# TO DO
Collect the lines of the entries where "agent" shows up.

# DATA EXTRACT
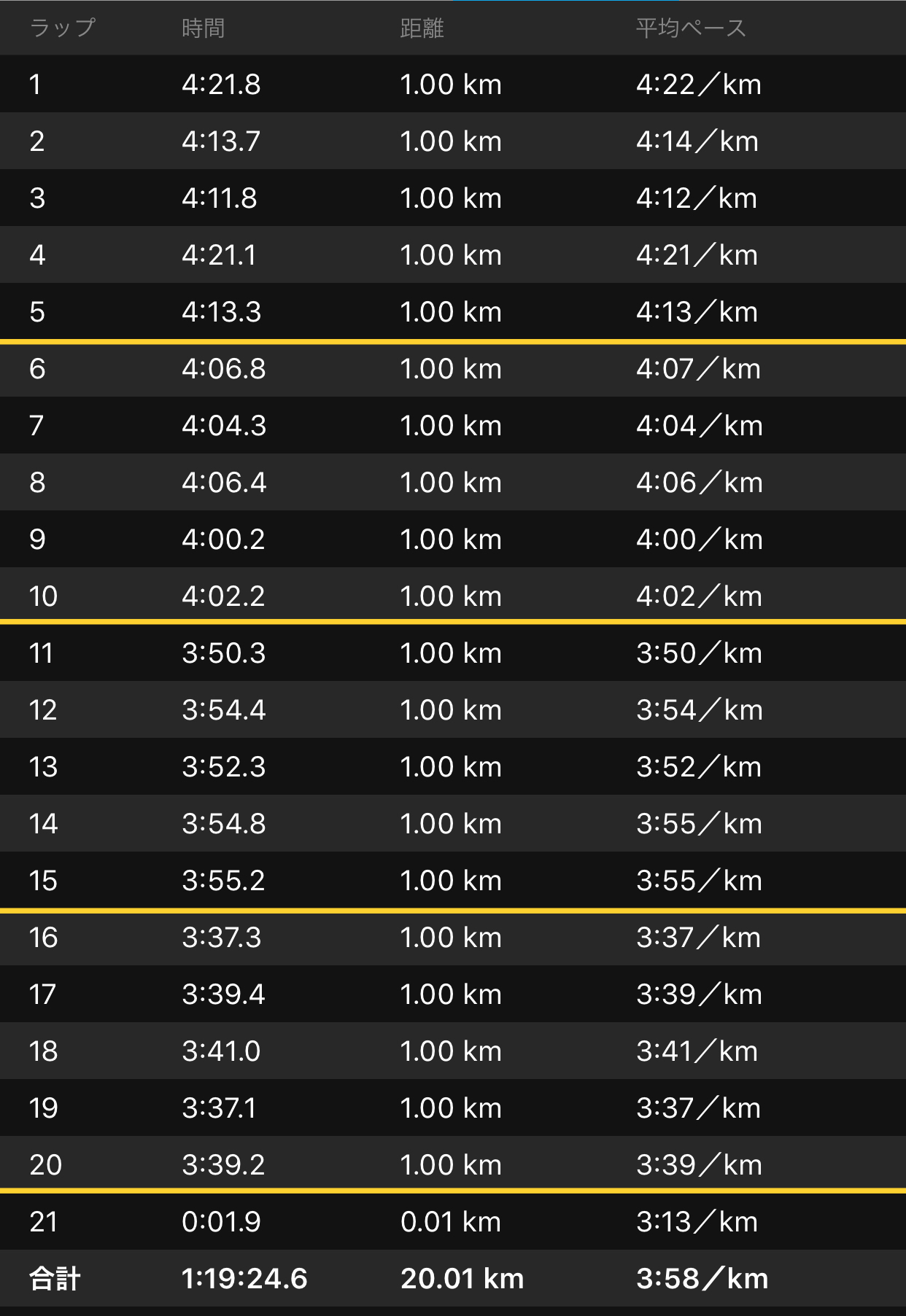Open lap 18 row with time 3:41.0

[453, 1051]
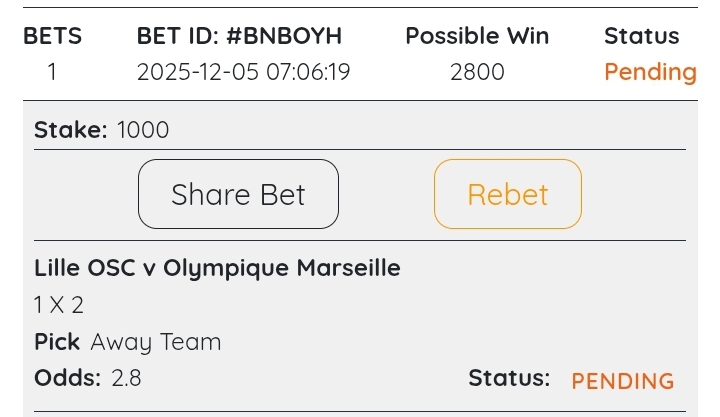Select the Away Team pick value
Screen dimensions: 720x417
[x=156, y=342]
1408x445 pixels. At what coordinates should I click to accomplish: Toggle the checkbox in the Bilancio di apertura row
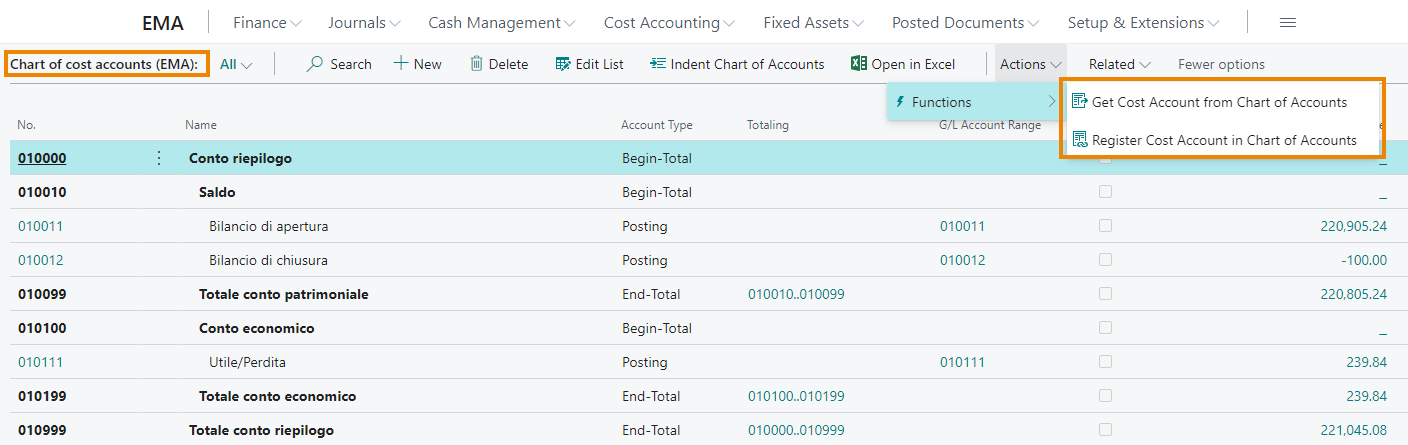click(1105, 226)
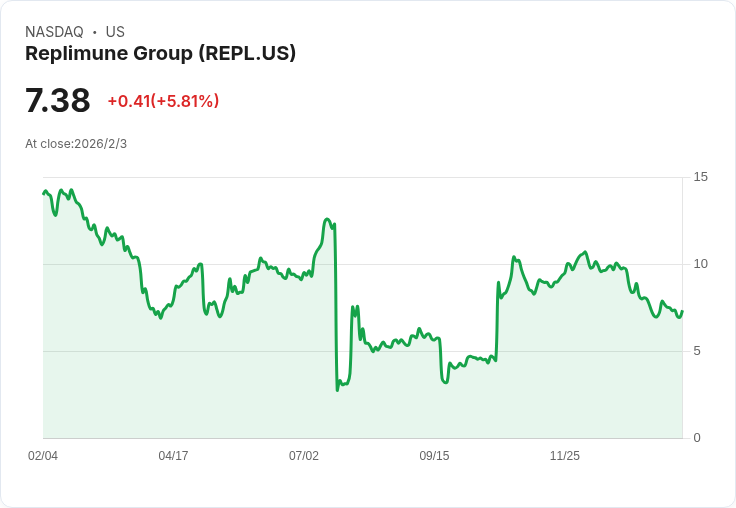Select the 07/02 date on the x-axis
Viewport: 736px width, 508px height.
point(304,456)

...

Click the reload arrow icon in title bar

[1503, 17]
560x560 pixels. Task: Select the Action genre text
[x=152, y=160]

---

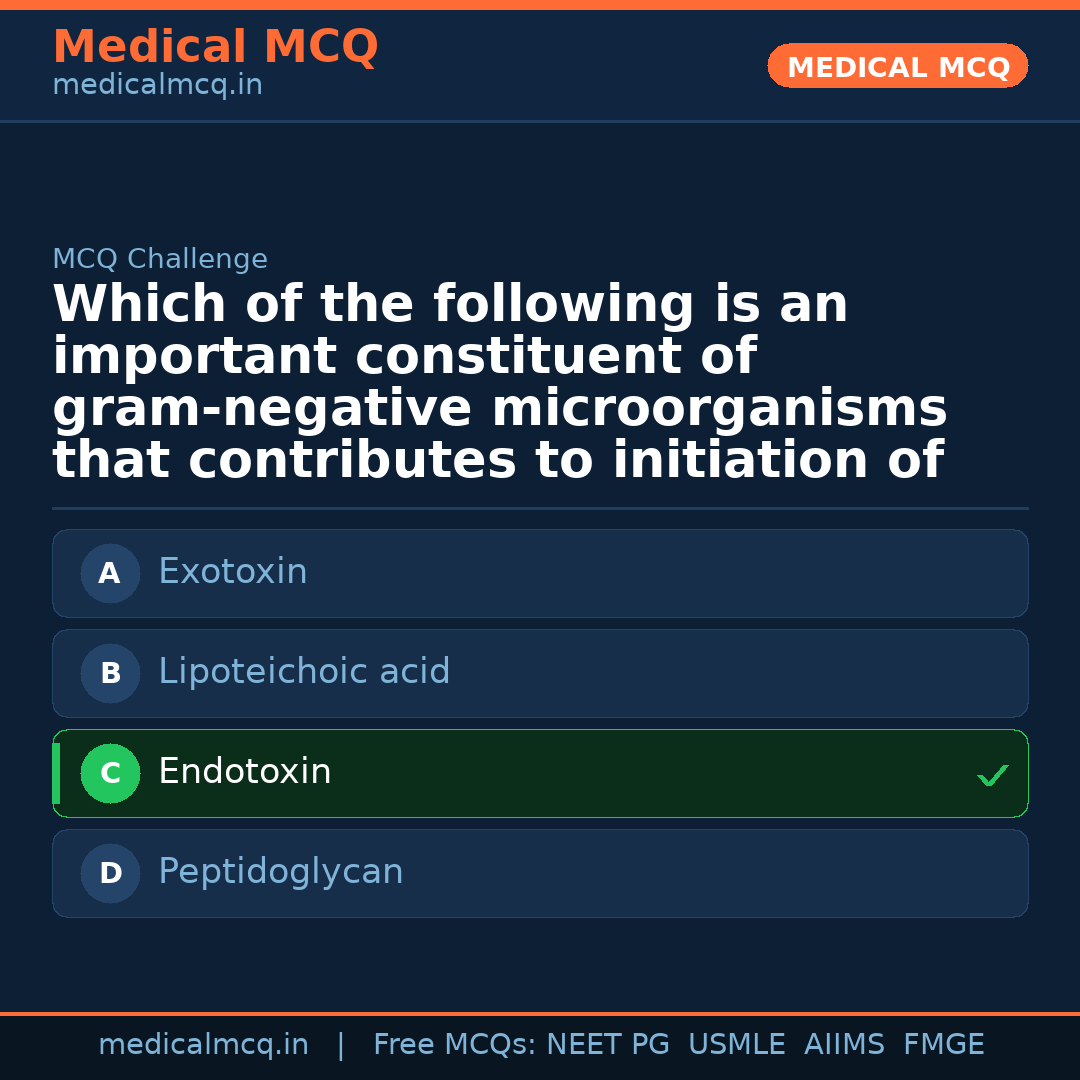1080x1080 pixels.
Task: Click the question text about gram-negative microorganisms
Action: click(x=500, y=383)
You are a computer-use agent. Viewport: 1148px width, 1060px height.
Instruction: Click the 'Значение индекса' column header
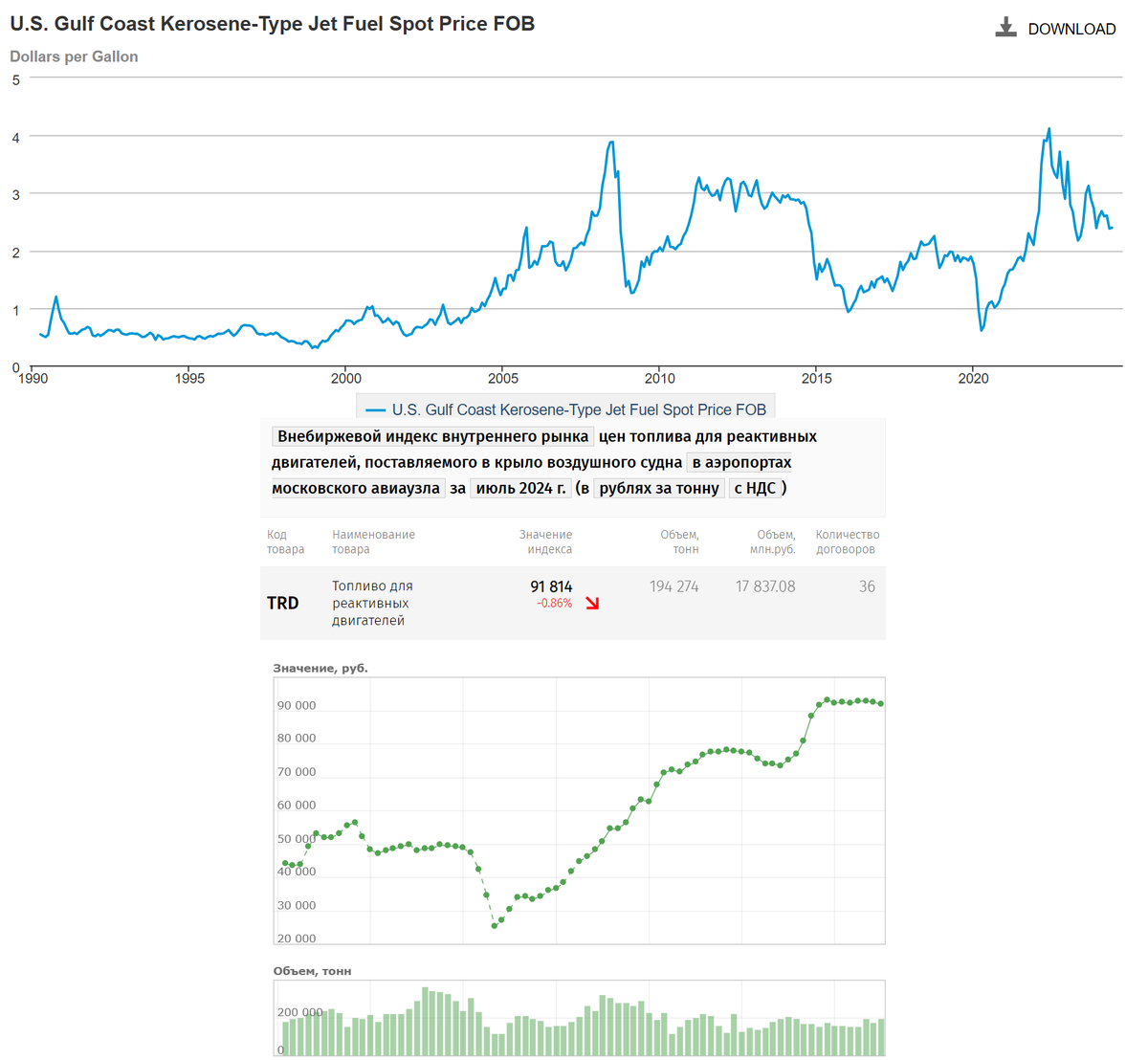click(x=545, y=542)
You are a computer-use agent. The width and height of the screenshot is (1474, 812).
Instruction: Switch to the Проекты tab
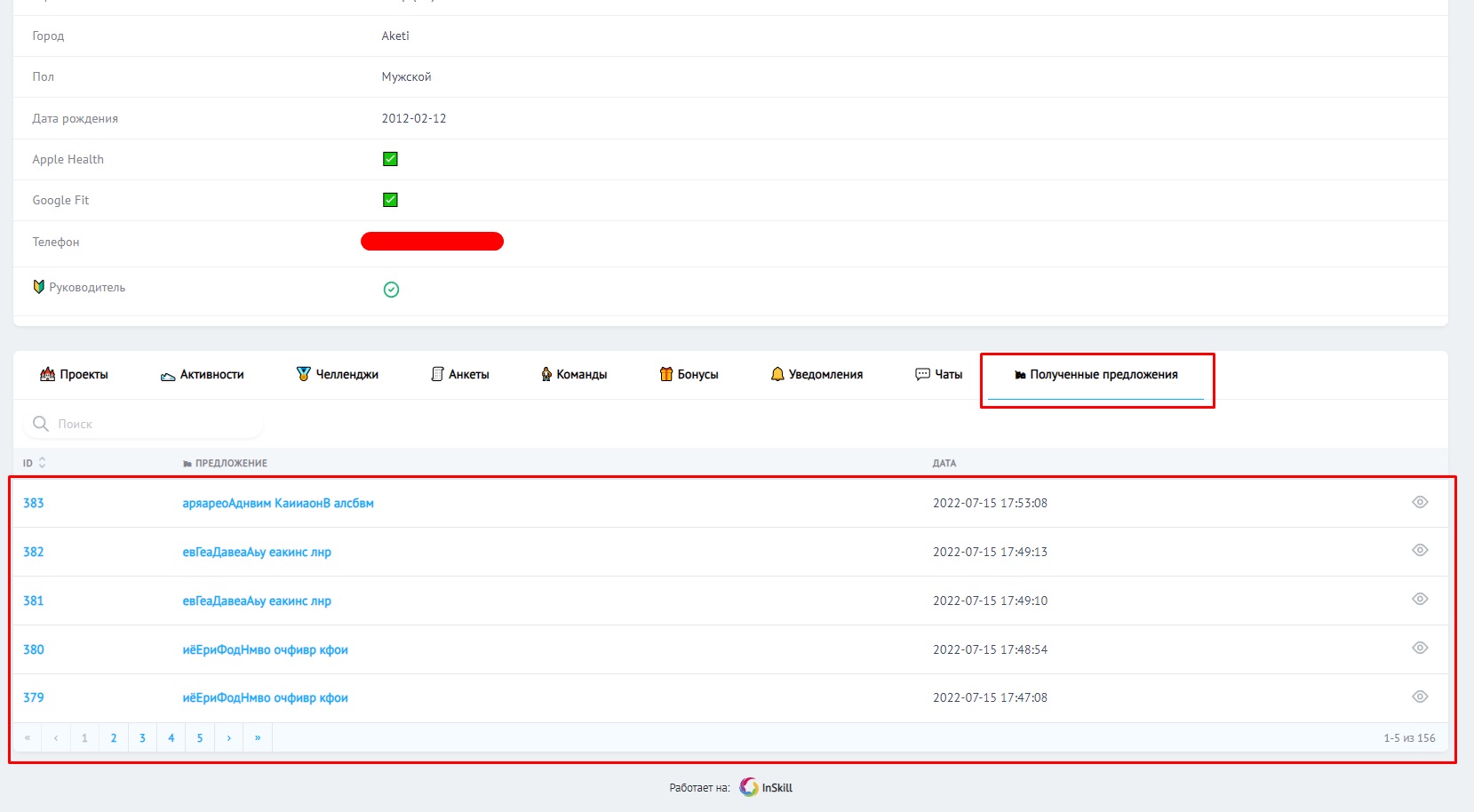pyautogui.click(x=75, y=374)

# TASK RESPONSE
You are a computer-use agent. Viewport: 1148px width, 1060px height.
You are a computer-use agent. The width and height of the screenshot is (1474, 812).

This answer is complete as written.